Open Science Impact Indicator Handbook

S. Apartis; G. Catalano; G. Consiglio; R. Costas; E. Delugas; M. Dulong de Rosnay; I. Grypari; I. Karasz; Thomas Klebel; E. Kormann; N. Manola; H. Papageorgiou; E. Seminaroti; P. Stavropoulos; L. Stoy; V.A. Traag; T. van Leeuwen; T. Venturini; S. Vignetti; L. Waltman; T. Willemse

doi:10.5281/zenodo.14538442

Productivity

Author

Affiliation

V.A Traag

Leiden University

History

Version	Revision date	Revision	Author
1.0	2024-12-06	First draft	V.A. Traag

Description

In general, productivity estimates the amount of output relative to the amount of input. In the context of academia, outputs can be various objects, varying from publications to data, code, or peer reviews. Although productivity is an aspect of interest, it should usually be considered jointly with something like quality. That is, a higher productivity may just stimulate more, but lower quality, outputs. There is some evidence of such a type of effect (Butler 2003), although this evidence is also disputed (Besselaar, Heyman, and Sandström 2017).

Output is usually only measured for a limited set of objects, with scholarly publications being the most typical example. Nonetheless, other relevant outputs should not be ignored, and limitations of productivity based on publications should be considered. Moreover, we should be aware of certain potential differences between productivity at the individual level and the collective level. For instance, consider a research group for which one individual is tasked with data quality assurance and code review. That individual might perhaps have a lower productivity in terms of publication outputs, yet her/his activities are a boon to the other researchers in the group, whose productivity might greatly increase as a result (Tiokhin et al. 2023).

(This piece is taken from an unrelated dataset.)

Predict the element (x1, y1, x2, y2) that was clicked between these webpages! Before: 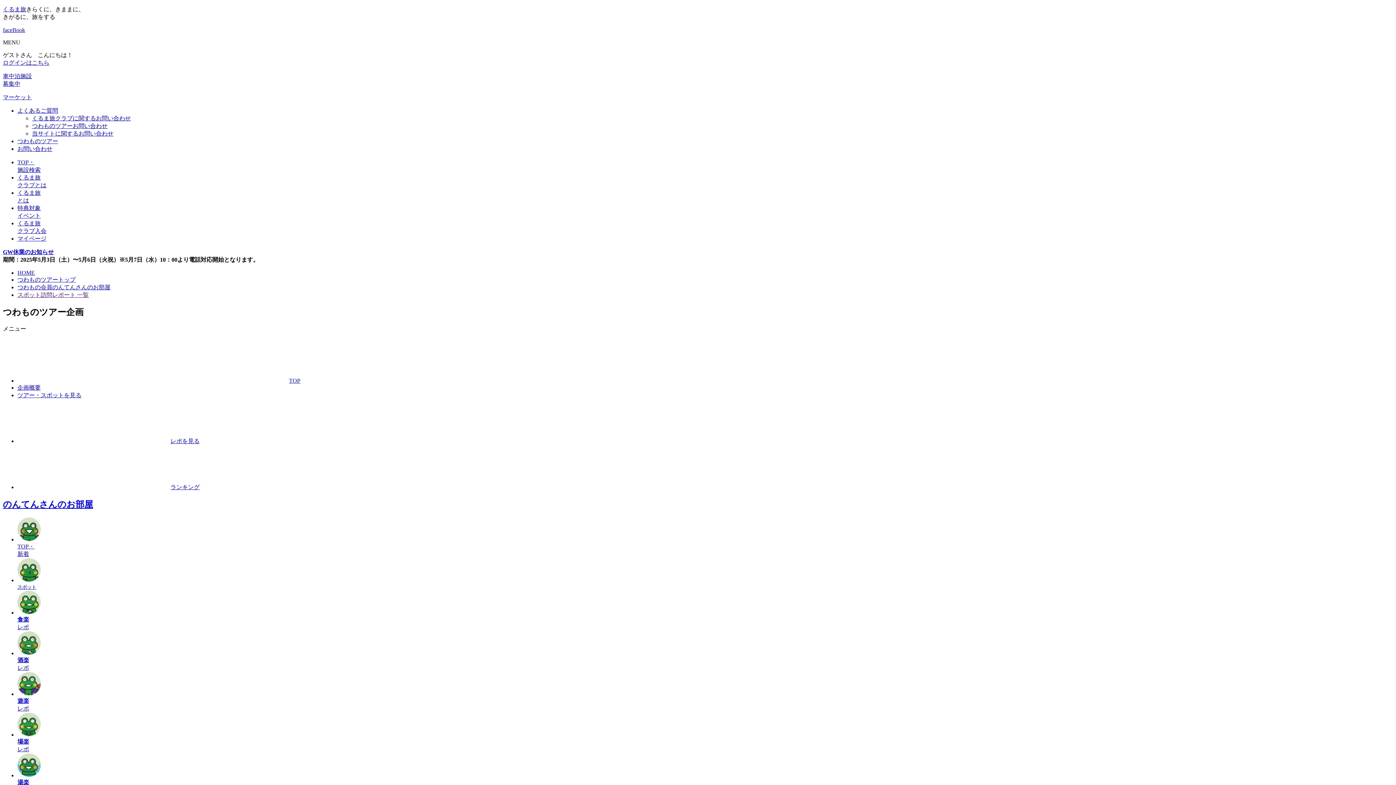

In addition, one aspect of productivity that is usually missing is the overall input (Abramo and D’Angelo 2016). That is, we typically do not know how many people are employed at a certain institution. Even if part of that becomes visible in authorships, not every employee’s contribution will become visible in authorship. Hence, institutions that have for example more research assistants who are not acknowledges as author may seem to have relatively few authors, but in reality there are much more people active at the institution. Moreover, even if we know whether a particular author as affiliated with a certain institution, we do not know the amount of time (s)he spends at that affiliation, which is particularly challenging with multiple affiliations. Going one step further, the input could also be specified in financial terms. Unfortunately, none of this data is typically available (Waltman et al. 2016). Nonetheless, this is an important limitation to taken into account when considering productivity.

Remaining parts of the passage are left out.